唯一先生だけは、何度かジョンのことを見た。あれだけ泣き叫んでいるのだから、一度も目をやらない方がもちろん可笑しな話なのだけど。でも、一度もジョンに視線を送らない生徒だっていた。特に、男の子たちはそうだった。見るだけで病気がうつるとでも思っているのかもしれない。
とにかくだ。先生は何度かジョンを見た。私はその時の先生の顔を、たまたま見てしまった。本当に、最悪な気分になった。まるでシーツに棲み付いた忌々しいダニでも見るような目だった。それで、自分の息子じゃなくて良かった、と言わんばかりに外方を向いて、他の生徒たちと同じように、ジョンがその教室にいないことにした。
そうして授業は進んだ。ジョンはより一層、声を上げて泣いた。その時、世界は失笑した。ジョンは、もっと泣き叫んだ。反対側の州で、ブッシュ大統領がより多くの軍をイラクへ送った。ジョンはもっともっと泣き叫んだ。同時期、私の英雄マイケル・ジャクソンが、性的虐待の容疑で逮捕された。ジョンは悲鳴をあげて地面を割るように叩いた。それでも変わらず、フンコロガシは糞を転がし続けた。本当に、この世界は素晴らしい所だよ。

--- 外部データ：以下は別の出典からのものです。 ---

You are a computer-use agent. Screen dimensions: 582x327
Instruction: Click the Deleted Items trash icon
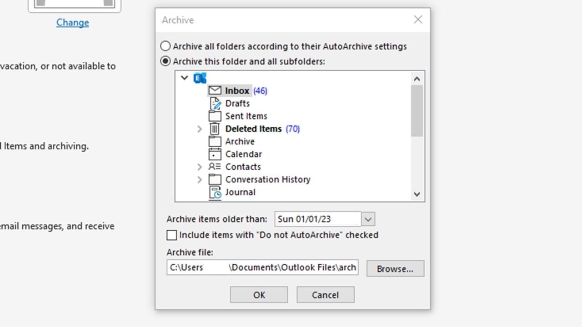[215, 129]
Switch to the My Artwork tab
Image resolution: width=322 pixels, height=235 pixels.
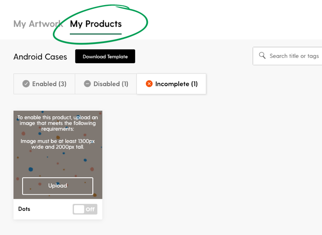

ジョンは暴れに暴れ、地響きを立て、いつかそこには地球の割れ目が出来てしまうのではないかと思った。だけど、ジョンはそんな偉業を成し遂げることなく、一〇分ほど経つとすっかり泣き止んだ。無視された事実をかき消すように、まるで最初から泣いていなかったような素振りで、ぱらぱらと教科書をめくった。ジョンは最後にもう一度だけ、ウサギの解剖図を眺めた。もう泣きはしなかった。私は、同情した。ジョンから視線を逸らして、退屈な時間が早く過ぎてしまうように時計を眺めた。